こちらからどうぞ。http://www.asahi.com/articles/ASHBP5VTCHBPUTIL02S.html
*********下記、記事より抜粋*********
発熱などで保育所に預かってもらえなくなった子どもたちの面倒をみる「病児保育」で、民間のシッターサービスの利用料金を助成する自治体が東京都内で増えている。病児保育専用の施設で子どもを預かる従来のサービスだけでは、高まるニーズに追いつかないためだ。
■渋谷・文京…都内広がる
文京区は今年度から児童1人につき年4万円を上限に、病児・病後児のシッターサービスの利用料の半額を助成している。区の病児・病後児保育施設は2ヶ所だけで、定員はそれぞれ1日6人。「施設整備には時間がかかるが、自宅をシッターが訪問する民間サービスへの助成なら導入しやすい」と、子育て支援課の小林篤史主査は話す。
利用料金の助成は2007年度の千代田区を皮切りに、11年度に渋谷区、12年度に足立区、今年度から文京区と北区で始まっている。ほかにも、杉並区では区民に無償や割安で提供する「子育て応援券」が病児らのシッターサービスに利用できる。
助成制度の利用者数は右肩上がりだという。渋谷区の助成件数は初年度の79件から年々増加し、14年度は234件にのぼる。千代田区は09年度の20件から14年度は78件に増えた。

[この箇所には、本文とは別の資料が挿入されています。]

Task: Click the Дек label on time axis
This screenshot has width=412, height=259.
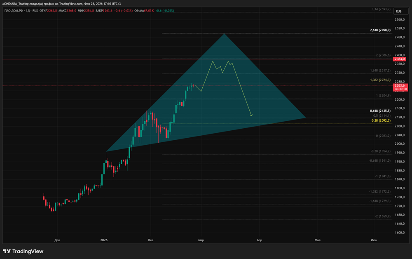Action: point(57,239)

これまで専用施設で預かる形が一般的だった自治体の病児・病後児保育サービスで、なぜ訪問型のシッターサービスへの助成が広がり始めたのか。「施設を増やそうにも協力してくれる医療機関が見つからない」(千代田区)など施設整備の難しさのほか、「施設に常駐する保育士や看護師を確保するのが難しい」(北区)など人材確保の困難さを理由にあげる自治体もある。

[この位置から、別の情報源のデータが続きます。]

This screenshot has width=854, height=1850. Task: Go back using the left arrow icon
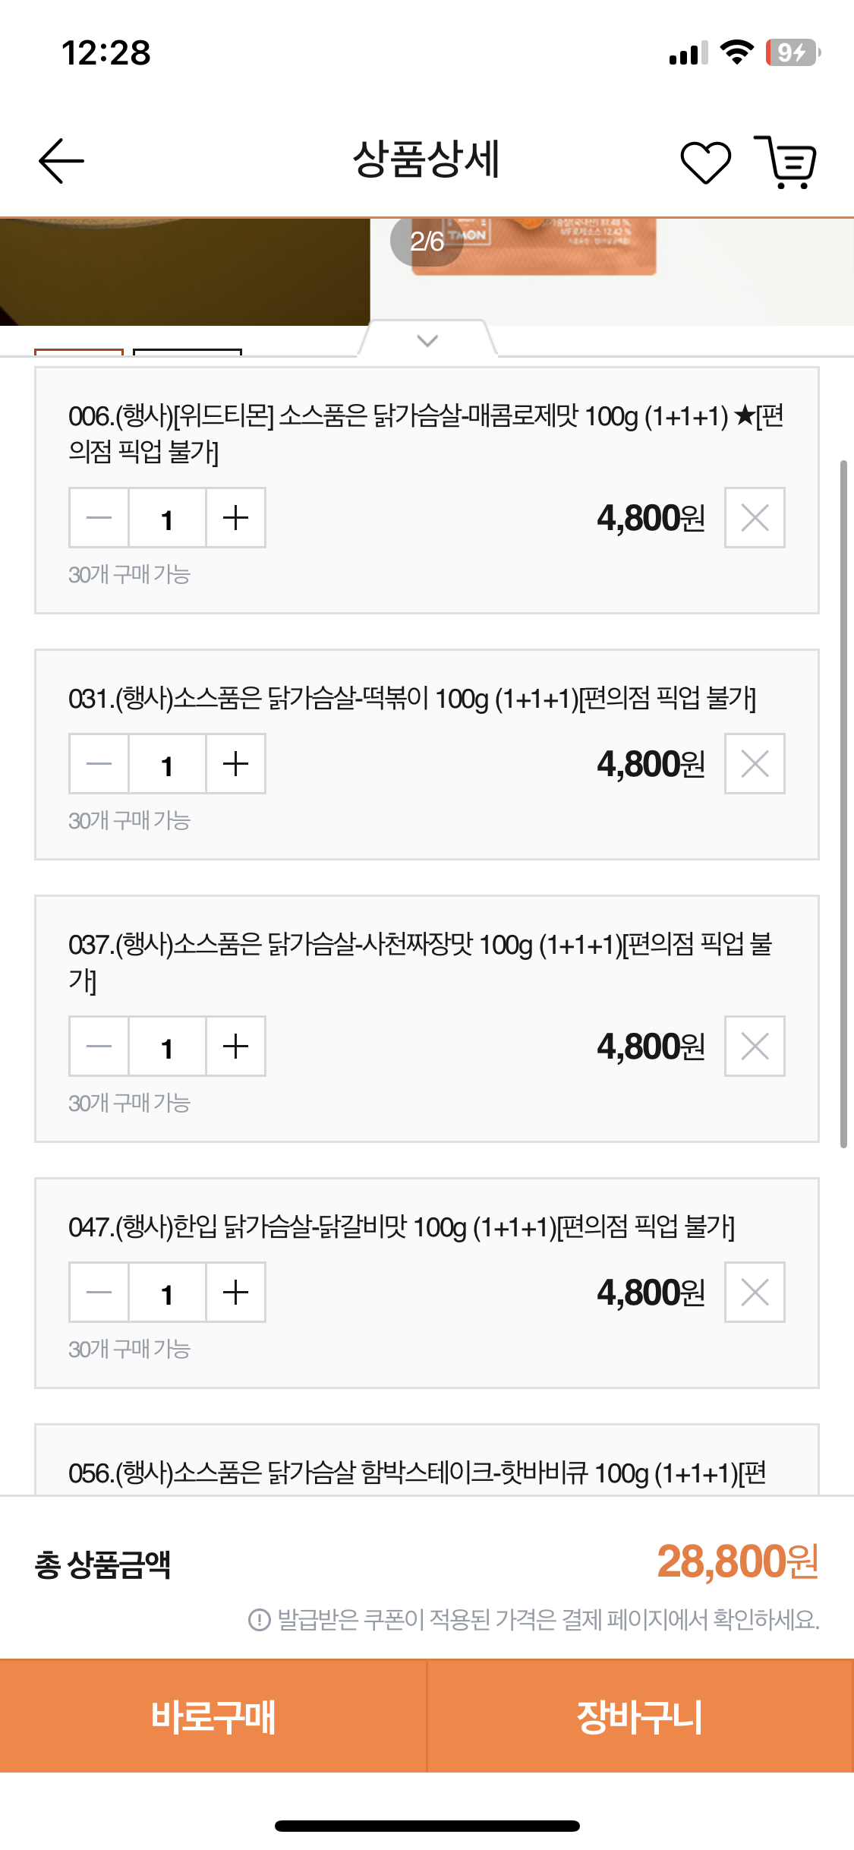(61, 161)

国も11年度から、訪問型の病児・病後児保育サービスを自ら提供する自治体には補助金を交付しているが、14年度までの導入実績は大阪市や鳥取市など4市町だけだ。補助を受けるには、全ての保育スタッフが一定の研修を受けるなど、要件が厳しいためだ。
保育問題に詳しい大日向雅美・恵泉女学園大教授は「病児保育のニーズは高いが施設が足りない状況で、自治体が民間サービスの料金を助成するのは時代に合った取り組みと言える。ただ、安易に助成するのでなく、子どもの安全のための人材育成やバックアップ態勢がしっかりしているか、事業者をきちんとチェックして欲しい」と話す。
■自宅で看病、1日2万円
厚生労働省によると、国の補助金を受ける病児・病後児保育の専用施設は14年度で1271カ所。2万4425カ所ある認可保育所の1割にも満たない。働く親にとって、突然、病気になった子どもの預け先の不足は深刻だ。
3歳と6歳の子どもを育てる文京区の医療法人職員伊藤紀見さん(36)は、二つのシッターサービスを利用している。区には専用施設もあったが、定員が少ないため、予約がとりにくかった。病気の子どもを普段と違う環境に預けることにも抵抗感があった。
シッターサービスは子どもが移動せずにすみ、住み慣れた家で看病してもらえる点が魅力だ。だが、利用料金が高いという。区の専用施設は1日3千円なのに、シッター代は2万円程度になることもあり、3年間で50万円近くを費やした。「文京区でも助成制度が始まって、本当に助かる」
自治体の助成の有無にかかわらず、病児・病後児専門のシッターサービスの利用者は急増している。
1都3県でサービスを展開するNPO法人「フローレンス」は05年の事業開始時は38人だった会員数が、現在は4,400人に上る。
保育スタッフの人数が追いつかないため、6月から新規入会の受け付けを中断。9月に再開したが、初日の30分で定員の3倍の申し込みが殺到し、再び受け付けを停止している。担当者は「ニーズが高まっているのに、病児保育サービスはまだ不足している。十分なスタッフを確保して再開したい」と話す。